NEW DELHI:
Describing the recently launched Pradhan Mantri Jan Arogya Yojana (PMJAY) as a “tremendous” first step towards universal health coverage, World Health Organisation deputy director-general Dr Soumya Swaminathan said on Wednesday that it is exactly the kind of commitment WHO wants from countries. However, she emphasised that a good governance mechanism is essential to ensure a fair system free of frauds.
“The government of India needs to be congratulated to have thought about it. This is exactly what we want countries to commit to and it is a tremendous first step. The challenges are enormous but this what we want countries to do. India has the Human Resource’s, the capacity and the wherewithal within the country to do this…there is no need for India to reinvent the wheel it can learn from other countries and other countries can learn from India. A good governance mechanism is essential to ensure that the system is fair and does not encourage fraudulent practices,” Dr Swaminathan said. She was speaking to the media on the sidelines of the fifth Global Symposium on Health Systems Research.
Earlier, during her keynote address in a plenary session, Dr Swaminathan had spoken about WHO’s triple billion targets – one billion more people benefiting from universal health coverage, one billion more people better protected from health emergencies and one billion more people enjoying better health and well-being. PMJAY launched by prime minister Narendra Modi on September 23, covers 500 million people – one half of the one billion UHC target set by WHO.
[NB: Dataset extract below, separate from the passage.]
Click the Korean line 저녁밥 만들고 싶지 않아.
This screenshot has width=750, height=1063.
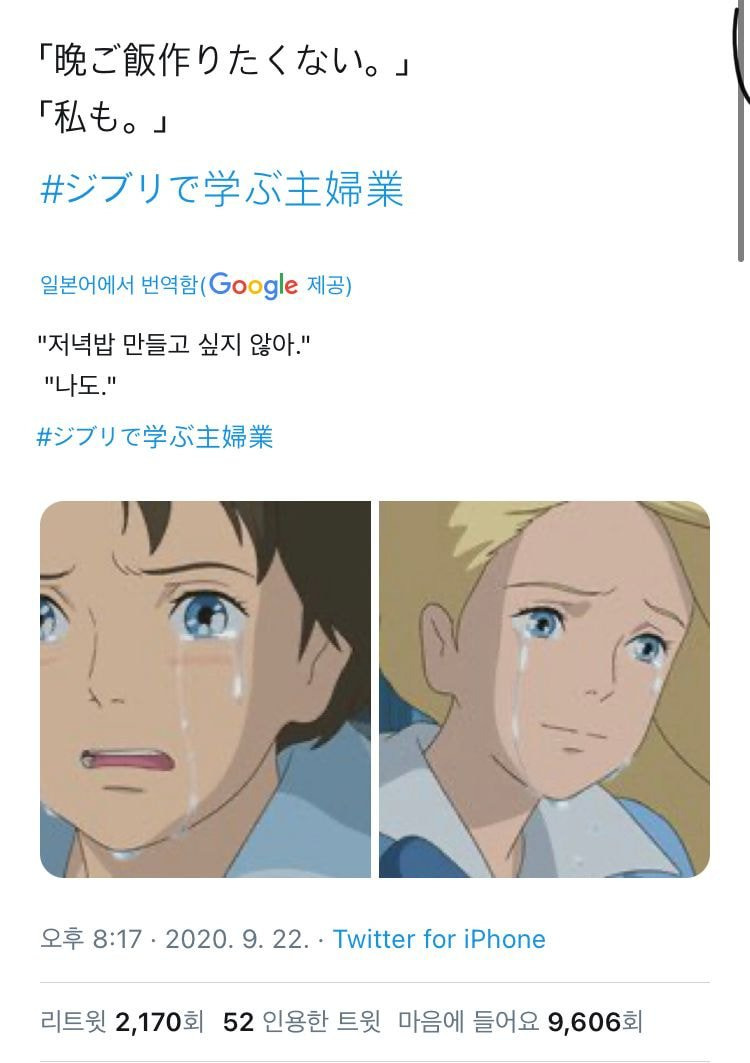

Dr Swaminathan said that the preventive arm of Ayushman Bharat – 1,53000 health and wellness centres – is “equally if not more important” in the context of UHC. “Prioritisation of tertiery care without investment into primary care could lead to costs being increased because you are not preventing but waiting for diseases to be more complex. The new primary care model of health and wellness centres is where India is moving away for the first time from mother and child care to tackle NCDs, mental health etc at the primary care level. This is also where the real learning will come from. They will have to be developed and implemented well and this is also where health systems research comes in – looking at things like the provider whether it is an Ayush physician or a nurse who delivers the care,” she said.
While technology cannot replace manpower in healthcare, she added, it could still provide new models of care delivery.
Replying to a question about recent WHO recommendations about using the antibiotic bedaquiline in TB patients, Dr Swaminathan who has been a TB researcher (and a secretary to the government of India on health research), said that WHO has access to all data from the company and is now convinced that the drug is better than kanamycin. “Kanamycin causes hearing loss that is why we have recommended replacing it with bedaquiline. India might consider using bedaquiline over shorter regimens. Patients will obviously have to be followed up and data collected,” she said.